Saved entries
= = = = =

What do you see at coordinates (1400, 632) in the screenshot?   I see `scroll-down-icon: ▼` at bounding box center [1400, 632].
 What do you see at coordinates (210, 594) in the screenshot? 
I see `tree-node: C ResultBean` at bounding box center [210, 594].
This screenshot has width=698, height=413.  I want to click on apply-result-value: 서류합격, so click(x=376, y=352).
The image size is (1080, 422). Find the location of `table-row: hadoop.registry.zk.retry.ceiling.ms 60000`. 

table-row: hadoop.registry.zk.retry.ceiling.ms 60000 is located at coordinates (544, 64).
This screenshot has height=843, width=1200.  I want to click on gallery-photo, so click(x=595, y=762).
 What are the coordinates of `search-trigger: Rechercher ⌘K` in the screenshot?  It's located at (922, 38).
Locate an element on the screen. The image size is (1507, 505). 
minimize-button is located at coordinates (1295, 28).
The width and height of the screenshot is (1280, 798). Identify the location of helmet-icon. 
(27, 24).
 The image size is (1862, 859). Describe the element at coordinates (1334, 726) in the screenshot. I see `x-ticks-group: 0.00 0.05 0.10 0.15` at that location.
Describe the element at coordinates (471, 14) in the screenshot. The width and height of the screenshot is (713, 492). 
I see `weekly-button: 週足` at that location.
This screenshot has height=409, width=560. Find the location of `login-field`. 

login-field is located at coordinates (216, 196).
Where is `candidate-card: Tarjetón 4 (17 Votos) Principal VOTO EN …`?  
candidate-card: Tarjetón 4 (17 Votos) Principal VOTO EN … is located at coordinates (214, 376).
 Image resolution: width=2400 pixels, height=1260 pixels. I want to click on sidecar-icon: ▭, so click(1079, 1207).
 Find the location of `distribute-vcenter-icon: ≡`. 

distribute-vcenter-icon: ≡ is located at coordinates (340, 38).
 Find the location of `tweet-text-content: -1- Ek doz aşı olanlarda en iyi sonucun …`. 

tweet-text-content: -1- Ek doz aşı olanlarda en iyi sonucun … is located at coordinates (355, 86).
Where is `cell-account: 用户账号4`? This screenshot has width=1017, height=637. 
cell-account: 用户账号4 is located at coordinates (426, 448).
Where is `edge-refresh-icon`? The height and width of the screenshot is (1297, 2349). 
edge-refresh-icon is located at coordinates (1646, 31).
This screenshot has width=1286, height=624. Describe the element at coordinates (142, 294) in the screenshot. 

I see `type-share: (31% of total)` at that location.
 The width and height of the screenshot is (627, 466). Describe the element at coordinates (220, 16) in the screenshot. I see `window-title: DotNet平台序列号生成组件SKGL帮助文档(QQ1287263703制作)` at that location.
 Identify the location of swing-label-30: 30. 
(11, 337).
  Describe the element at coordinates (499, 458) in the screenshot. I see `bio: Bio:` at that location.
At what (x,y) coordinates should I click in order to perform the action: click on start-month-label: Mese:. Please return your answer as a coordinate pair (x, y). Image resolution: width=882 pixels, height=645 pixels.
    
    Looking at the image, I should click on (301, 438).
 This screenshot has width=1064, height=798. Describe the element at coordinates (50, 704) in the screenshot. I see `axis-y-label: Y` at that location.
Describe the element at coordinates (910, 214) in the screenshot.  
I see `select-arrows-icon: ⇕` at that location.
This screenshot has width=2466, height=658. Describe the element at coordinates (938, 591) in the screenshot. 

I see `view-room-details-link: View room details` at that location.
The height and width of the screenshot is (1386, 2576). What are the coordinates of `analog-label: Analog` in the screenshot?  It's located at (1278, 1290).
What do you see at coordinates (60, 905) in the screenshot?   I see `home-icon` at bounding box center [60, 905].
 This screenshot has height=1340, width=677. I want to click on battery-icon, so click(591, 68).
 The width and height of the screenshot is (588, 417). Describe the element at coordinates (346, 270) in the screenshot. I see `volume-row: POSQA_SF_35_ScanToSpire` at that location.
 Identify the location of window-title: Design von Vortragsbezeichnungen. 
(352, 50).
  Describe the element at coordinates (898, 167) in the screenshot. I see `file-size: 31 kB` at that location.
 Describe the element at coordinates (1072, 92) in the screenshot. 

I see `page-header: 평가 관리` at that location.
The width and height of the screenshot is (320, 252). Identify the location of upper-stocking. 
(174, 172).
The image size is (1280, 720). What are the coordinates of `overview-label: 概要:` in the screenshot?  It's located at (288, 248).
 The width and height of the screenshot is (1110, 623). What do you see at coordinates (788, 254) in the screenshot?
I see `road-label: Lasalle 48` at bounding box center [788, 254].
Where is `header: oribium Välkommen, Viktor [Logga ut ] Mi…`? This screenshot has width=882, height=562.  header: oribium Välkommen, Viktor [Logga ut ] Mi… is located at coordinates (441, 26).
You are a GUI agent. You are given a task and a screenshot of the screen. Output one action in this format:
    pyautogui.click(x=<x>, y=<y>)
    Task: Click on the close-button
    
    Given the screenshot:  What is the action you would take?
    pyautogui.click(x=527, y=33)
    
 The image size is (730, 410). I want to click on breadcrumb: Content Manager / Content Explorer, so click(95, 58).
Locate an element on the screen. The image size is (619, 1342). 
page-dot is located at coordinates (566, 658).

= = = = =

### Task
Please render the part of the rows above that opens with the line containing "has width=1017, height=637." and closes with the line containing "edge-refresh-icon is located" as a Markdown table. Use the columns No. and Line, number each line, and leave out blank lines.

### Result of the task
| No. | Line |
|---|---|
| 1 | Where is `cell-account: 用户账号4`? This screenshot has width=1017, height=637.  |
| 2 | cell-account: 用户账号4 is located at coordinates (426, 448). |
| 3 | Where is `edge-refresh-icon`? The height and width of the screenshot is (1297, 2349).  |
| 4 | edge-refresh-icon is located at coordinates (1646, 31). |